With Europe and the US slowing down, Key says NZ can expect slower growth than if those parts of the world were healthy. But he says “the one I worry about is China." He says China's economic growth is what affects Australia, which is what affects NZ. Aust is 100% exposed to China.
Latest data from China shows Key is not worrying unnecessarily. The Conference Board, a New York-based research organisation warns growth in China is slowing significantly.China’s economy is cooling after the Govt raised interest rates and banks’ reserve requirements and extended curbs on the real-estate market, adding to concerns about the outlook for the global economy.
Official Chinese figures show China's expansion may slow to 9.2% in the third quarter from 9.5% in the previous three months. This is more serious than the headline numbers suggest, and trade volumes show demand is slowing “sharply” in China and the world.
Meanwhile the PM says in his opinion current world financial turmoil is very different from the forces unleashed in the 2008 global financial crisis. He says "we aren’t immune to the rest of the world, but I genuinely think we are in a lot better shape than a lot of other countries.”

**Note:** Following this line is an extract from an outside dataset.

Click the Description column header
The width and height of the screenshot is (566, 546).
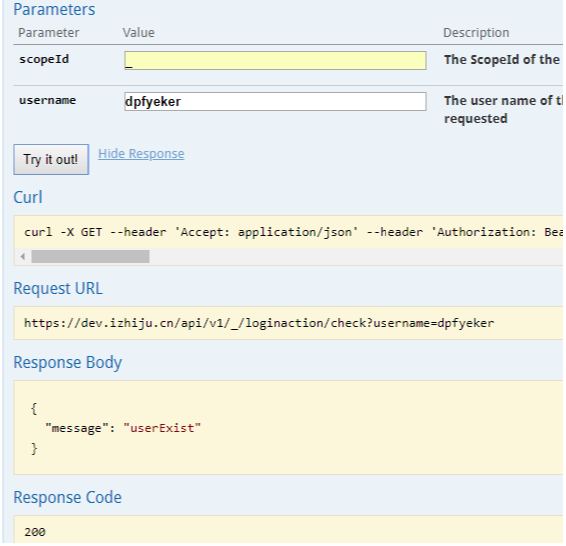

The lesson for business and politicians alike is the world keeps changing. NZ has been caught before with all its eggs in one basket. The entry of the UK into the European Common Market was a massive blow.
While it is great to have a huge market such as China on our doorstep, there is still the chance things could go wrong. NZ exporters need to be multi faceted.
It is vital the Government keep pushing for more trade access to other markets, and for exporters to look at products higher up the value chain than the sacks of milk powder and unprocessed logs the Chinese want.